**What the exercise asks**
Read the records below and report each line in which "Cookie" occurs.
○ ○ ○ ○
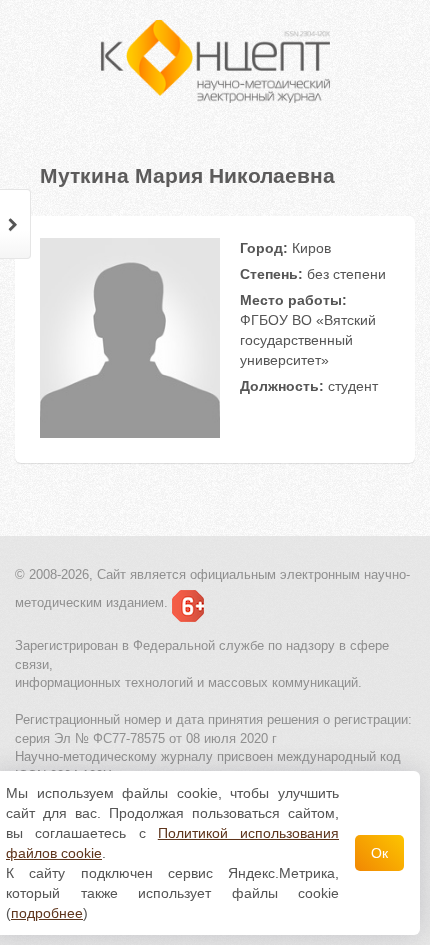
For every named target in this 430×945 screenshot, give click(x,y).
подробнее (47, 913)
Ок (379, 853)
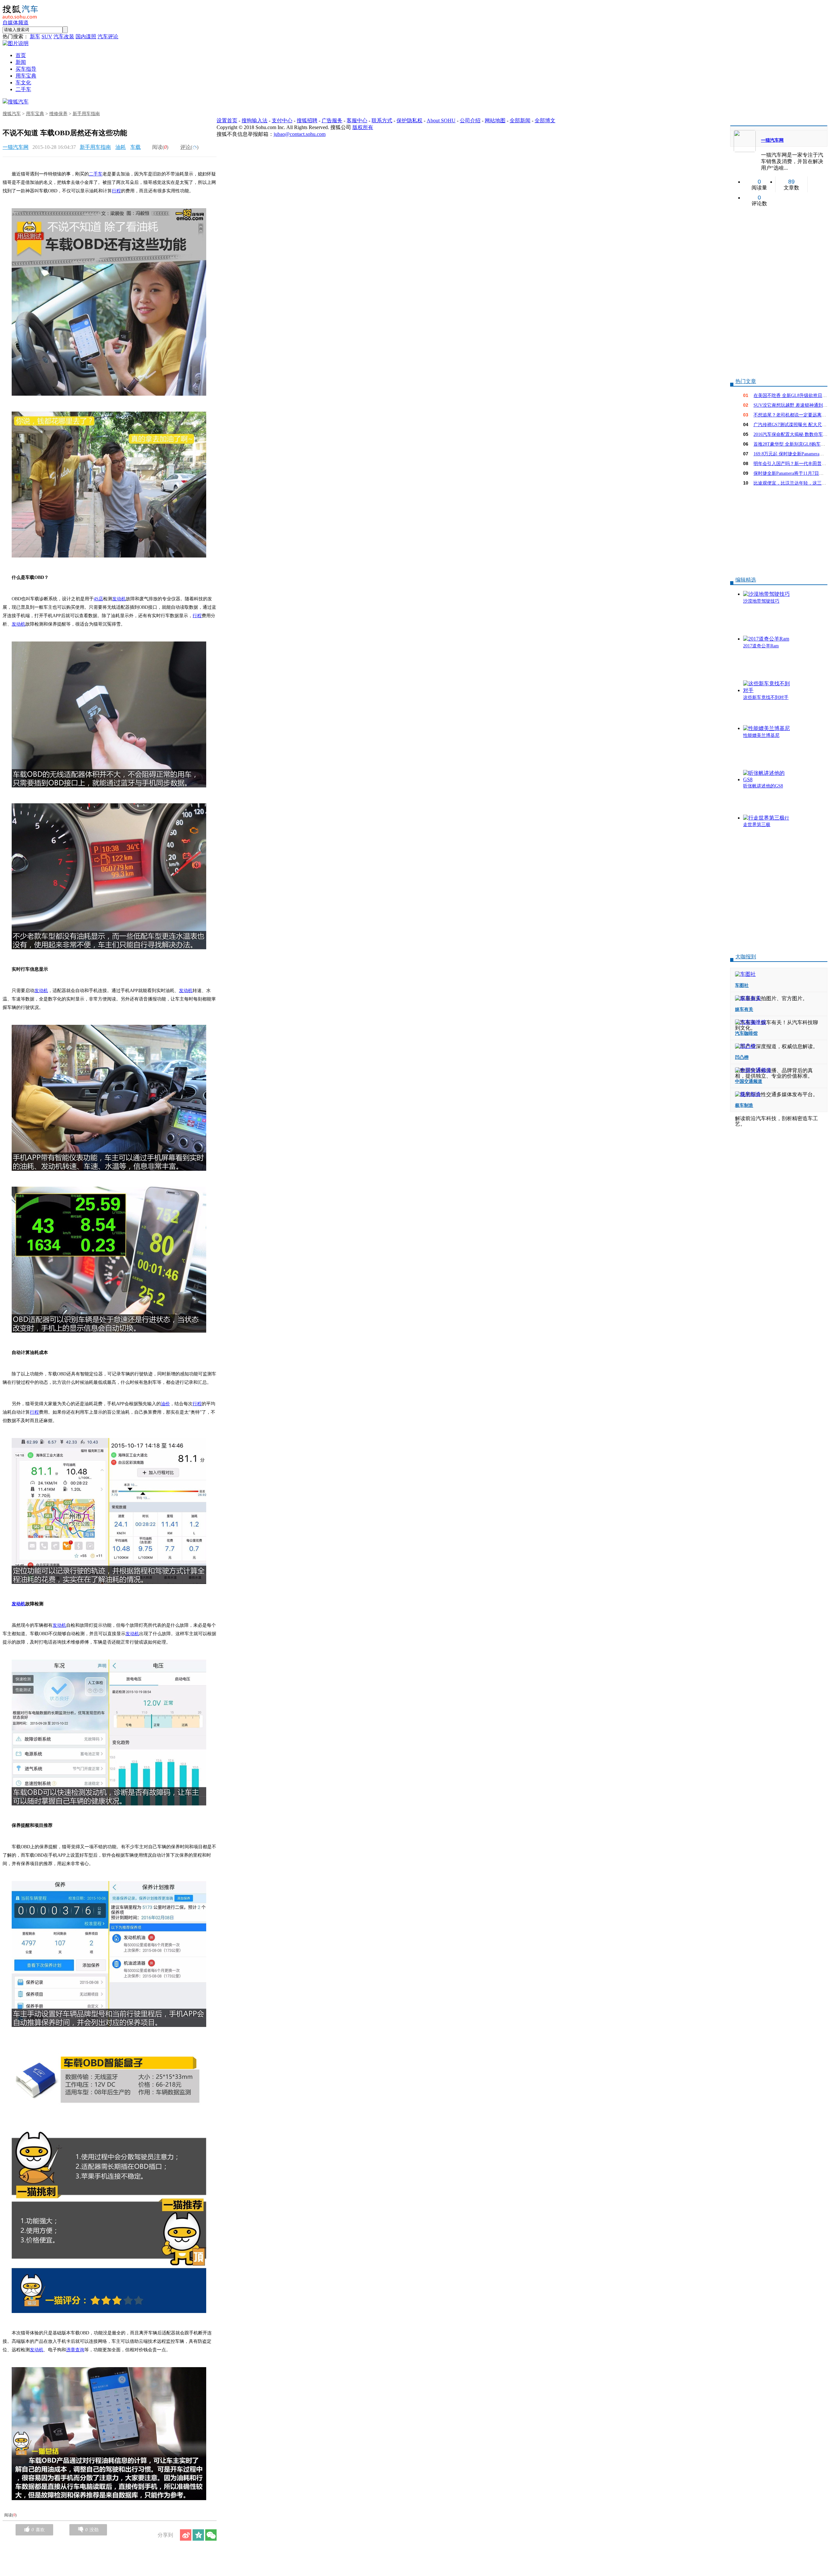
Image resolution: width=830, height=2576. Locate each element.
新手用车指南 (86, 113)
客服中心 (357, 120)
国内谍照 (86, 36)
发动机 (119, 598)
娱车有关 (744, 1009)
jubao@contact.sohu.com (300, 134)
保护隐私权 (409, 120)
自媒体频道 (16, 22)
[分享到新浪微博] (185, 2535)
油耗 (120, 147)
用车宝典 (26, 75)
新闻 (21, 62)
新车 (35, 36)
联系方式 (382, 120)
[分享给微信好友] (211, 2535)
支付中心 (282, 120)
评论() (189, 147)
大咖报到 (745, 956)
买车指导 (26, 69)
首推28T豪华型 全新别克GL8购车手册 (791, 444)
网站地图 (495, 120)
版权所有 (362, 127)
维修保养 (58, 113)
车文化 (23, 82)
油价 (165, 1403)
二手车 (23, 89)
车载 (135, 147)
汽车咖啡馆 (746, 1033)
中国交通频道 (748, 1081)
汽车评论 (108, 36)
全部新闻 (520, 120)
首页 (21, 55)
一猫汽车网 (16, 147)
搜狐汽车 (18, 101)
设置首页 (227, 120)
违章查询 (75, 2349)
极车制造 (744, 1105)
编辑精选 (745, 579)
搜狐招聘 (307, 120)
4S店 (98, 598)
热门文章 (745, 381)
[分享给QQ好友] (198, 2535)
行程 (116, 190)
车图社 (742, 985)
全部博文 (545, 120)
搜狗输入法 (254, 120)
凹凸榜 (742, 1057)
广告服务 (332, 120)
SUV (47, 36)
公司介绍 (470, 120)
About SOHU (441, 120)
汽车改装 (63, 36)
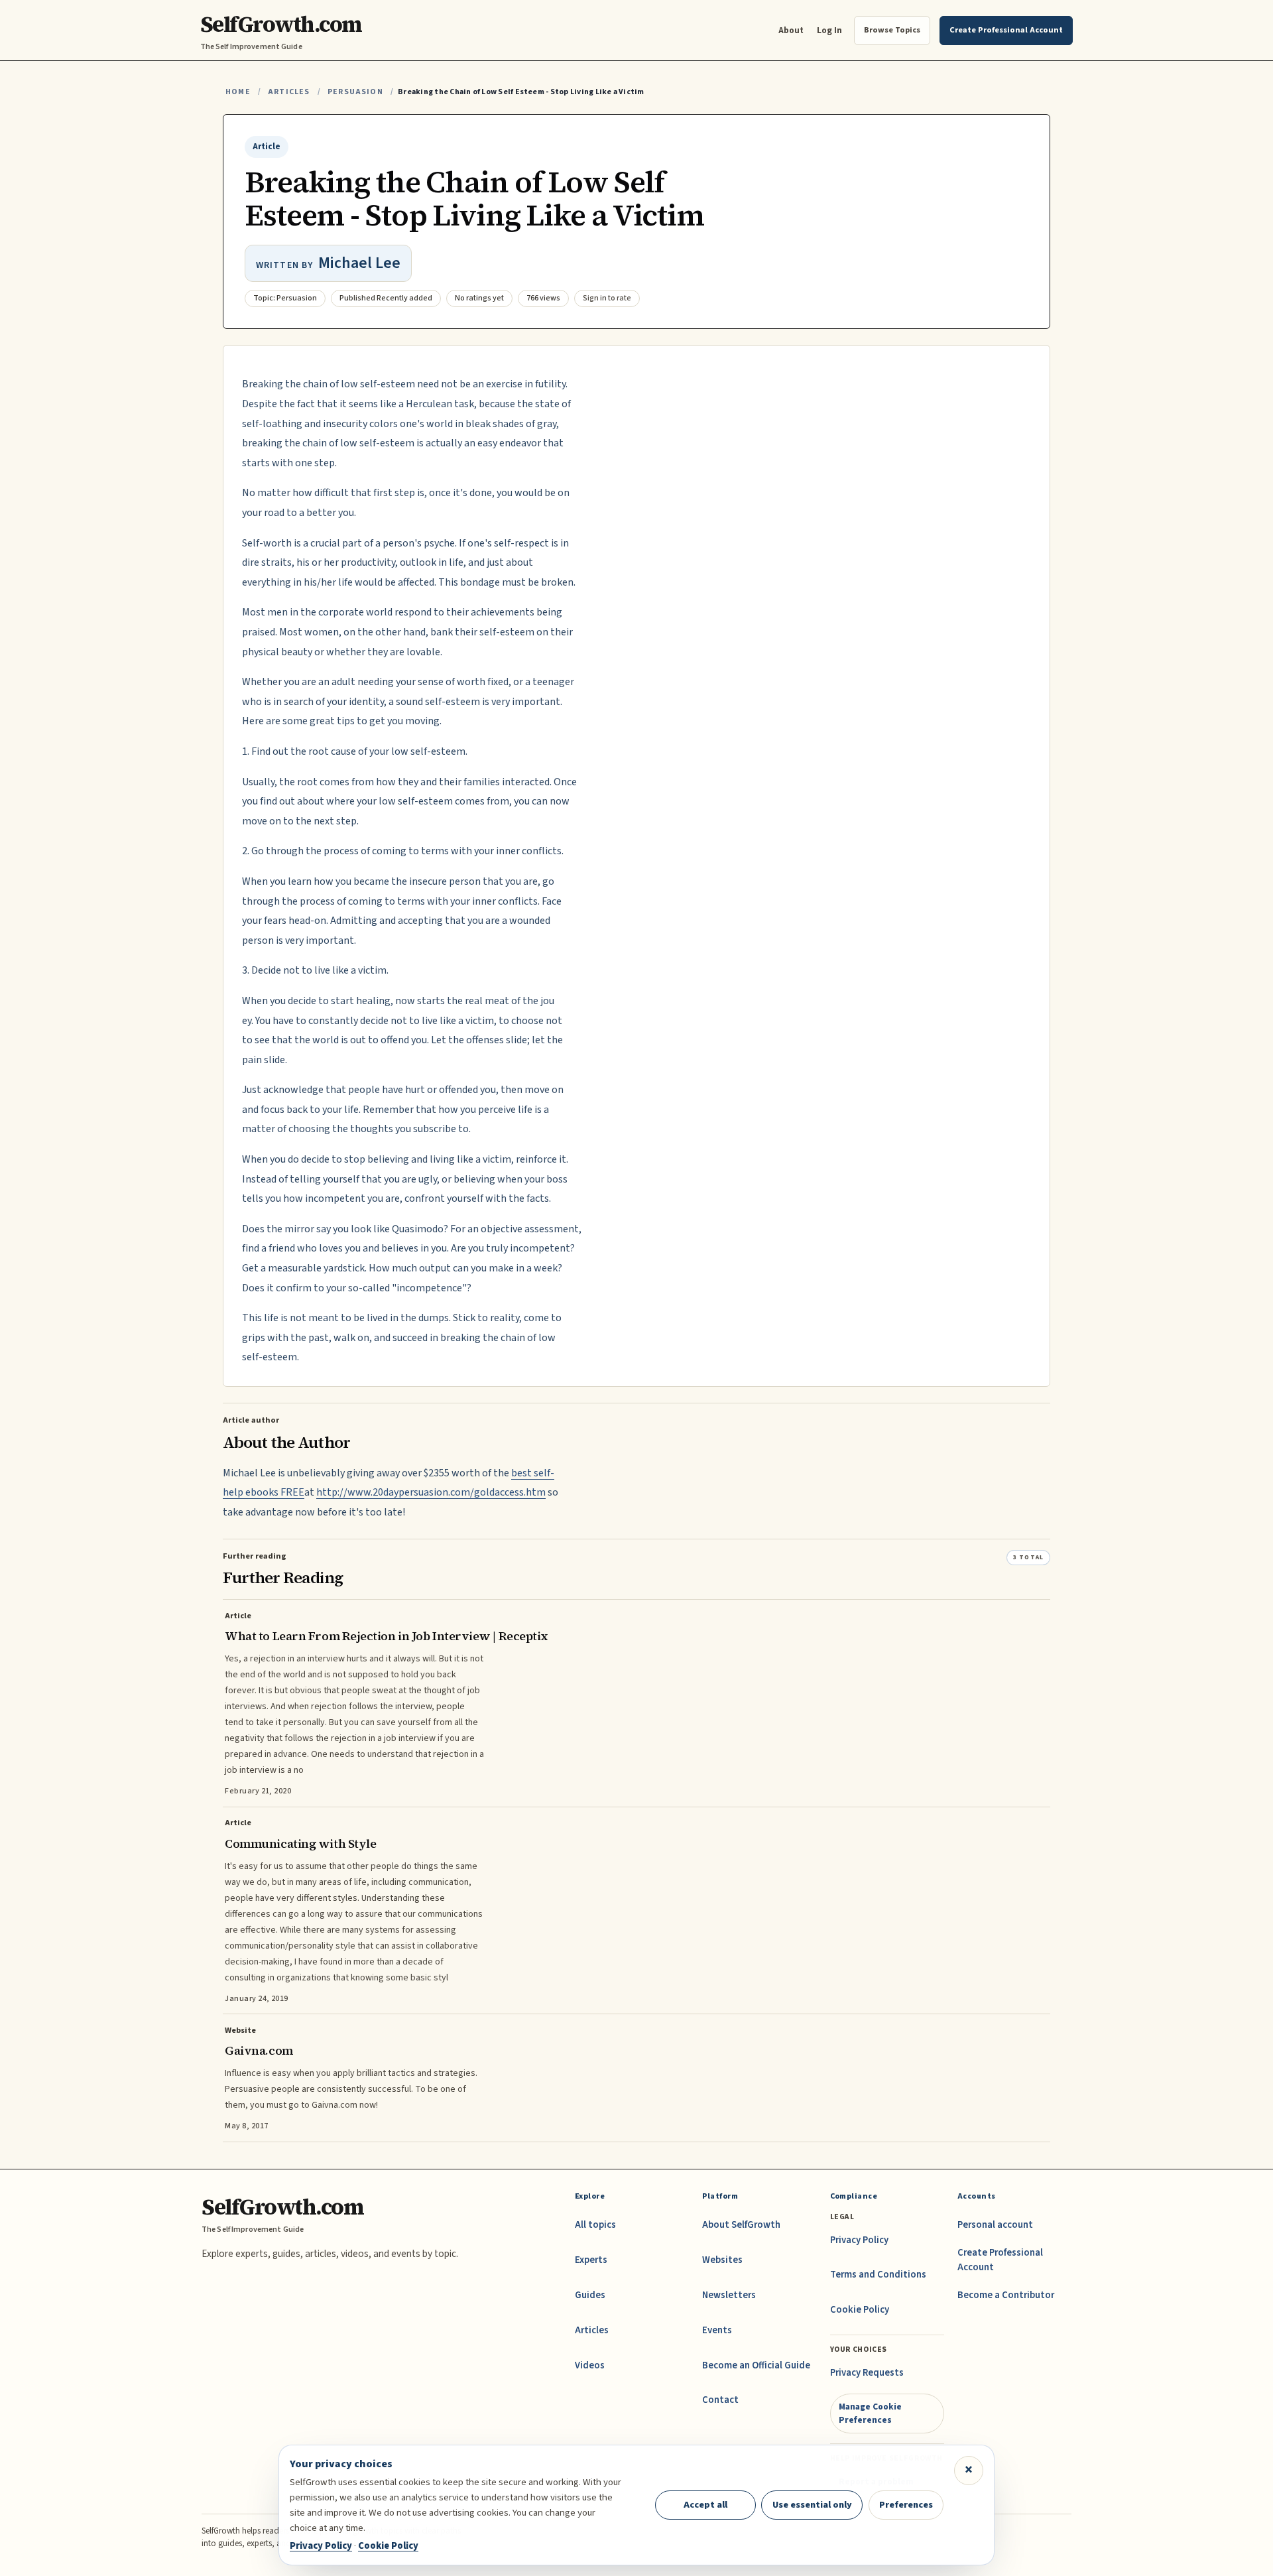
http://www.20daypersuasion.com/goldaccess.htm (431, 1492)
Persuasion (355, 91)
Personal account (995, 2225)
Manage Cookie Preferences (870, 2413)
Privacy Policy (859, 2240)
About (791, 30)
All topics (595, 2225)
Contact (720, 2400)
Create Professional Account (1000, 2260)
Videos (590, 2365)
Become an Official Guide (756, 2365)
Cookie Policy (859, 2310)
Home (238, 91)
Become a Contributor (1005, 2295)
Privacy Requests (867, 2373)
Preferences (906, 2505)
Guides (590, 2295)
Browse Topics (892, 30)
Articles (289, 91)
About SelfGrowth (741, 2225)
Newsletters (729, 2295)
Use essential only (812, 2505)
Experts (591, 2260)
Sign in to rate (607, 298)
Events (717, 2330)
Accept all (705, 2505)
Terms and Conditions (878, 2275)
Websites (722, 2260)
○ ○ ○ ○
**Exercise solution**
Manage Cookie Preferences (870, 2413)
Cookie Policy (859, 2310)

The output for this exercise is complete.